Friedensgespräche
Tim Finch
Rowohlt, 2022
Tim Finch schreibt in seinem neuen Roman „Friedensgespräche“ von Edvard Behrends, der ein Team von Diplomaten anführt, die versuchen einen zermürbenden Bürgerkrieg durch Gespräche in einem Tiroler Skiresort zu lösen, und der in einer an seine abwesende Partnerin Anna gerichteten Erzählung von seinem Leben schreibt. Doch Anna, so erfahren wir bald, ist tot, und die Brillanz, die Behrends an die Spitze seines Berufs gebracht hat, wird von der Gewaltigkeit des Verlustes fast überwältigt.

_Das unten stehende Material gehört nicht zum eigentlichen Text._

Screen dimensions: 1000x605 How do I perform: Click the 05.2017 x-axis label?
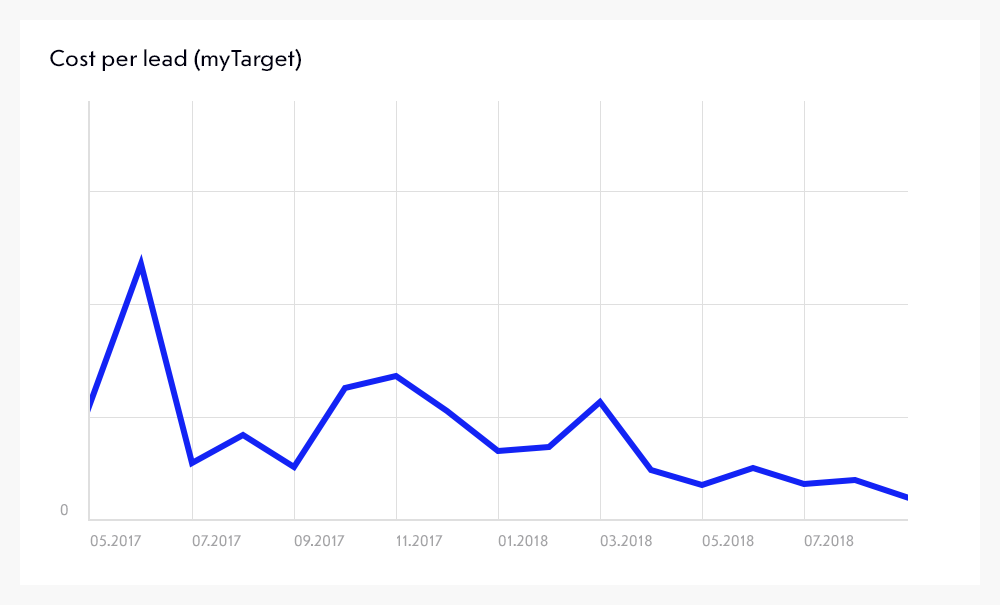click(115, 541)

Trotzdem spricht er mit ihr, stellt sich ihre Antworten vor, sammelt seinen Mut, um ihr Geständnisse zu machen und erzählt so seine Geschichte. Seine Formulierungen hat er stundenlang geschliffenen und oft sucht er selbst dann noch nach den richtigen Worten, manchmal sind sie roh und direkt, aber immer lebendig, raffiniert und schön. Sie sind ein Geschenk für Anna und seine Art um sie zu trauern.
«Hätten wir gewusst, dass eines unserer Leben verkürzt werden würde, hätten wir uns dann entschieden, mehr Zeit miteinander zu verbringen? Vor dem Hintergrund, dass mir jetzt jede Sekunde, die ich mit dir verbracht habe, so kostbar ist, könnte es den Eindruck machen, als wünschte ich mir das. In Wahrheit aber, nein. Denn das Kostbare liegt auch in der Knappheit, mehr aber noch in der diamantengleichen Präzision: der Exaktheit der Menge der Zeit, die wir gemeinsam hatten.»

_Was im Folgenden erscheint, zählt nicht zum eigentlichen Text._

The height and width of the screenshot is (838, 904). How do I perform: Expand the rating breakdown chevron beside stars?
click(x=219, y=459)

Obwohl Finch den Verhandlungen einen überzeugenden Realismus verleiht, sind sie nicht die eigentliche Handlung. „Friedensgespräche“ entpuppt sich als eine bewegende und intime Geschichte über Zerbrechlichkeit, Liebe und Zeit, Glück und Trauer, über das, was übrig bleibt, wenn all der Lärm der Öffentlichkeit beseitigt ist. Tim Finch präsentiert ein feinfühliges und elegantes Porträt eines Trauernden und verleiht mit unglaublicher Präzision jedem Gefühl und jeder Reverie eine scheinbar fundamentale Wichtigkeit. So wird das Beobachten von Edvards ganz persönlichen Friedensgesprächen zu einer fantastischen, aber verzehrenden Reise, welche sich unbedingt lohnt.